WORK TASK: Restate each record exactly as it was written.

RECORD SET:
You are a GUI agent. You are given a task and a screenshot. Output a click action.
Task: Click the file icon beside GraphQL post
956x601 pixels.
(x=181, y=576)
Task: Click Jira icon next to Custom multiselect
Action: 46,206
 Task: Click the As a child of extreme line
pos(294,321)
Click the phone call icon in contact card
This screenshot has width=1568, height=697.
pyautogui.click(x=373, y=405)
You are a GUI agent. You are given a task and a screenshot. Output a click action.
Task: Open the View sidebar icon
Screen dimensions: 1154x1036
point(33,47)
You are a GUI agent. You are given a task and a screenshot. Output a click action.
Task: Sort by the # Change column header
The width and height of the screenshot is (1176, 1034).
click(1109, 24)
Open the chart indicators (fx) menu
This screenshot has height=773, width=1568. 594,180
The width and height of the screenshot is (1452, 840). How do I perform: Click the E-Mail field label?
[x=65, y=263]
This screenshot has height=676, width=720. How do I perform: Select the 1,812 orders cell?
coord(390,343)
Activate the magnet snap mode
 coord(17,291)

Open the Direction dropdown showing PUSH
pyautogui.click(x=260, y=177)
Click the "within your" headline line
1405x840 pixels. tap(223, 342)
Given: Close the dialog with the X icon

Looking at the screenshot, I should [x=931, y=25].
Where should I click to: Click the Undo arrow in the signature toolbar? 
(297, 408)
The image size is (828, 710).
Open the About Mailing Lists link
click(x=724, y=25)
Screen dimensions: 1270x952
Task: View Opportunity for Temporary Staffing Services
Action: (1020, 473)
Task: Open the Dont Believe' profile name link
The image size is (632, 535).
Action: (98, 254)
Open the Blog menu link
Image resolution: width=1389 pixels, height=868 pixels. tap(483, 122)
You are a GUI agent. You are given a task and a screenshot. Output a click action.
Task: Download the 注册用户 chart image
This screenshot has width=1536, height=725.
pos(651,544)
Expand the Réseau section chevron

OUTPUT OF THE EXERCISE:
You are a GUI agent. You are given a task and a screenshot. Output a click action.
Task: Click the file icon beside GraphQL post
956x601 pixels.
(x=181, y=576)
Task: Click Jira icon next to Custom multiselect
Action: 46,206
 Task: Click the As a child of extreme line
pos(294,321)
Click the phone call icon in contact card
This screenshot has width=1568, height=697.
pyautogui.click(x=373, y=405)
You are a GUI agent. You are given a task and a screenshot. Output a click action.
Task: Open the View sidebar icon
Screen dimensions: 1154x1036
point(33,47)
You are a GUI agent. You are given a task and a screenshot. Output a click action.
Task: Sort by the # Change column header
The width and height of the screenshot is (1176, 1034).
click(1109, 24)
Open the chart indicators (fx) menu
This screenshot has height=773, width=1568. 594,180
The width and height of the screenshot is (1452, 840). How do I perform: Click the E-Mail field label?
[x=65, y=263]
This screenshot has height=676, width=720. How do I perform: Select the 1,812 orders cell?
coord(390,343)
Activate the magnet snap mode
 coord(17,291)

Open the Direction dropdown showing PUSH
pyautogui.click(x=260, y=177)
Click the "within your" headline line
1405x840 pixels. tap(223, 342)
Given: Close the dialog with the X icon

Looking at the screenshot, I should [x=931, y=25].
Where should I click to: Click the Undo arrow in the signature toolbar? 
(297, 408)
The image size is (828, 710).
Open the About Mailing Lists link
click(x=724, y=25)
Screen dimensions: 1270x952
Task: View Opportunity for Temporary Staffing Services
Action: (1020, 473)
Task: Open the Dont Believe' profile name link
The image size is (632, 535).
Action: (98, 254)
Open the Blog menu link
Image resolution: width=1389 pixels, height=868 pixels. tap(483, 122)
You are a GUI agent. You are given a task and a screenshot. Output a click action.
Task: Download the 注册用户 chart image
This screenshot has width=1536, height=725.
pos(651,544)
Expand the Réseau section chevron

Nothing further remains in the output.